● DATA TO PROCESS:
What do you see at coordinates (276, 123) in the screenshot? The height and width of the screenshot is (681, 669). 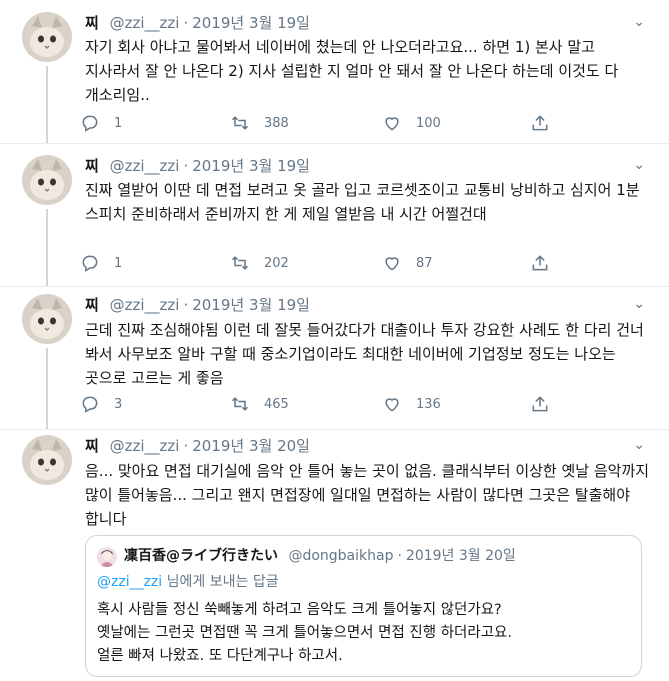 I see `retweet-count: 388` at bounding box center [276, 123].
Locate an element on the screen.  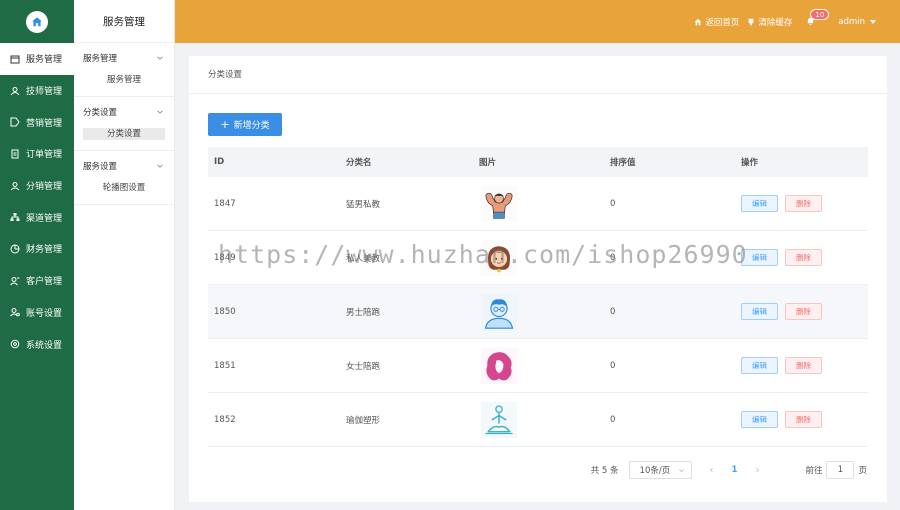
col-actions: 操作 is located at coordinates (750, 163).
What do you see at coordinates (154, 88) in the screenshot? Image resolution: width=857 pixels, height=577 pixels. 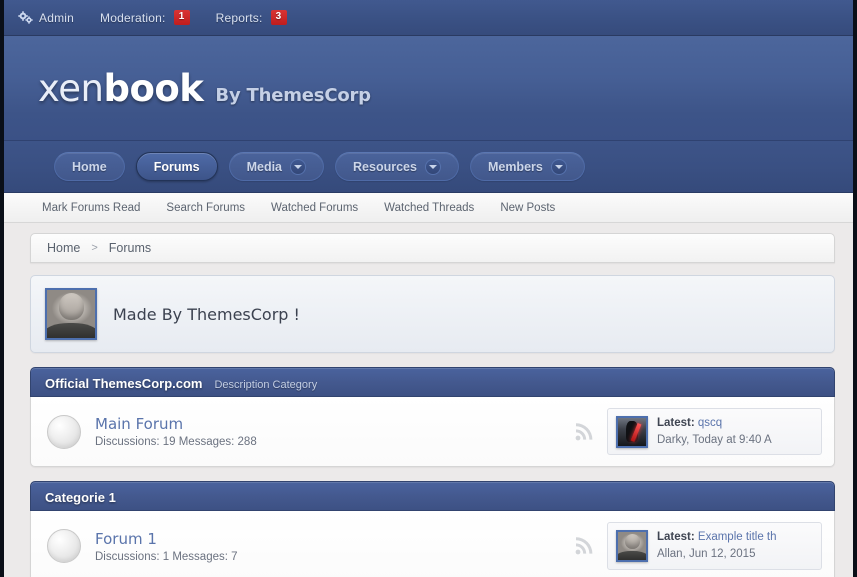 I see `logo-text-secondary: book` at bounding box center [154, 88].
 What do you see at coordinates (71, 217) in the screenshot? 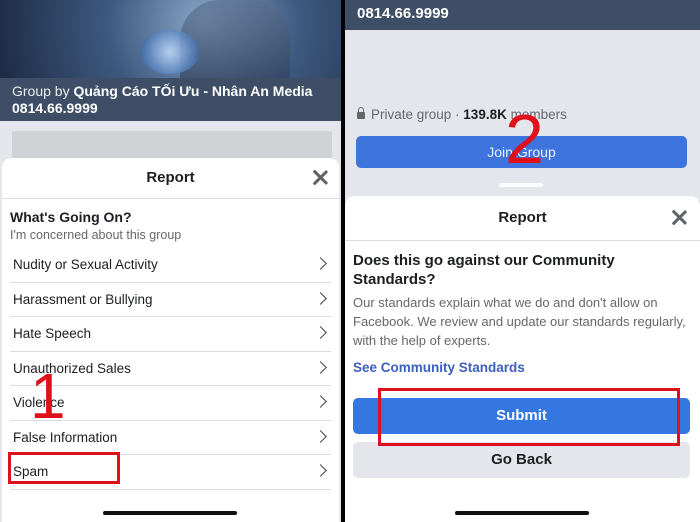
I see `question-title: What's Going On?` at bounding box center [71, 217].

● TASK: Turn the stretch of the records that opens with the line containing "What do you see at coordinates (71, 217)" and runs to the end into a numbered list. Skip any blank lines and leave the pictures out.

● RESPONSE FOR THIS EXERCISE:
1.  What do you see at coordinates (71, 217) in the screenshot? 
2. I see `question-title: What's Going On?` at bounding box center [71, 217].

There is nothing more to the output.